## Work task
Filter the listing below down to the lines containing the word "screenshot".

## Exercise inputs
────────────────────

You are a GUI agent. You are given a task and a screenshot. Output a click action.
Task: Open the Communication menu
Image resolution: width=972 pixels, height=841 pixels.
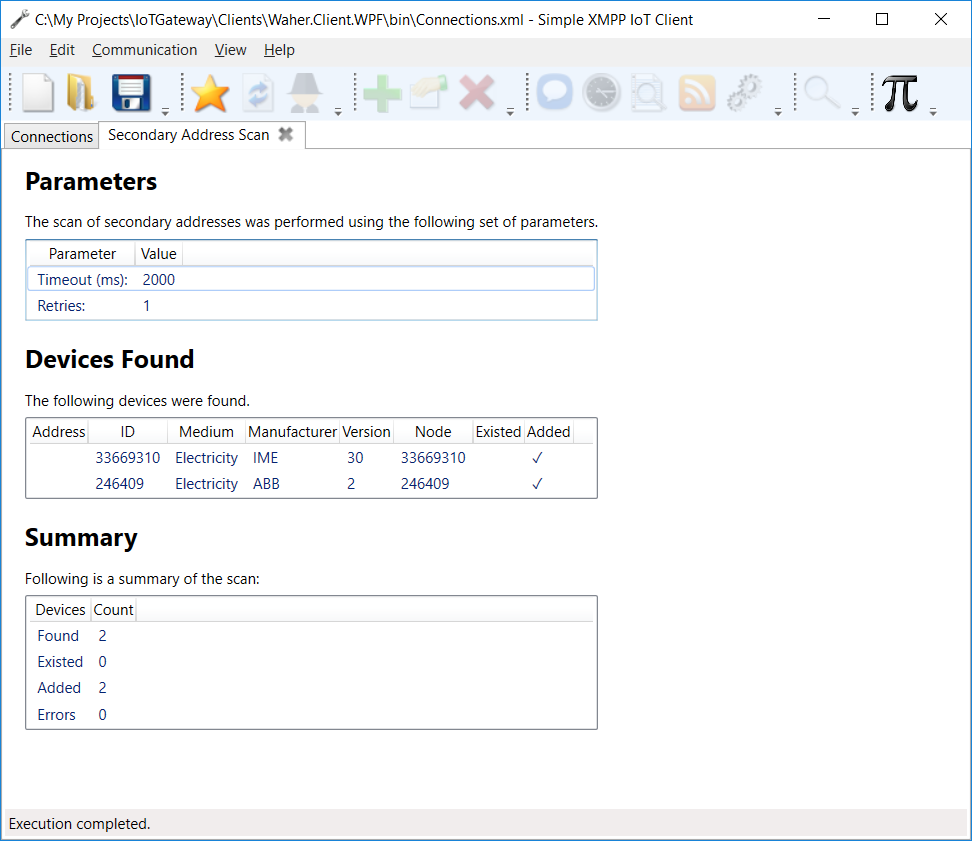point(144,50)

────────────────────

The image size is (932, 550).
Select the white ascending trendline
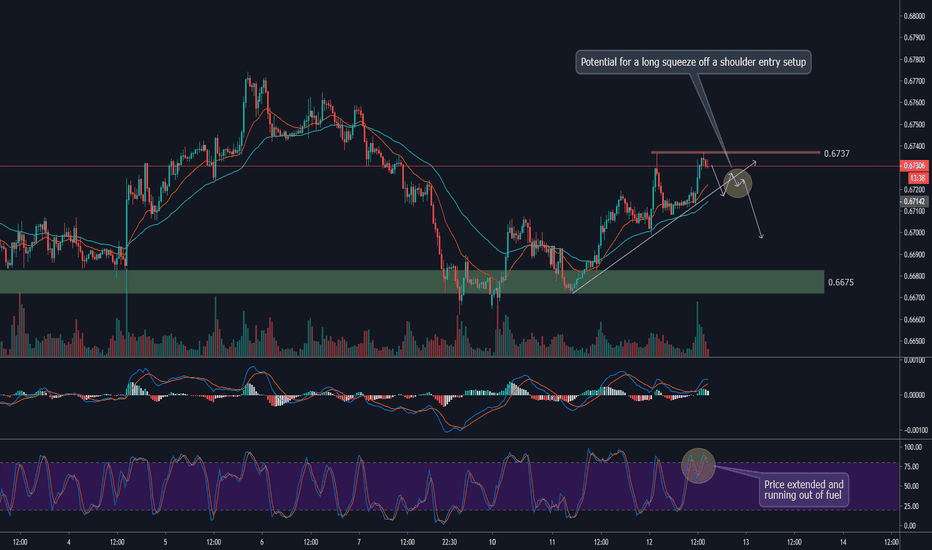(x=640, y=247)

────────────────────

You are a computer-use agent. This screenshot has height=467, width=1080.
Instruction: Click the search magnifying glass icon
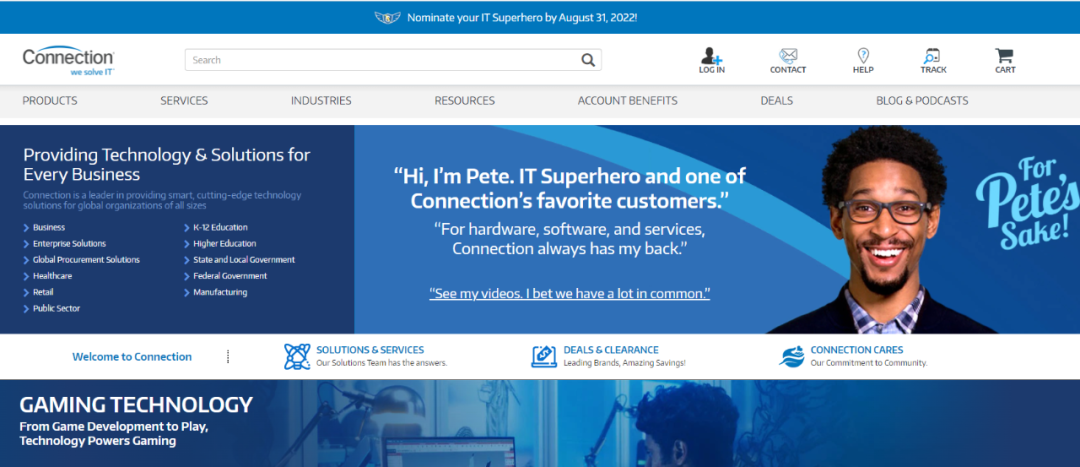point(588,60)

────────────────────

## Result
You are a GUI agent. You are given a task and a screenshot. Output a click action.
You are a computer-use agent. This screenshot has height=467, width=1080.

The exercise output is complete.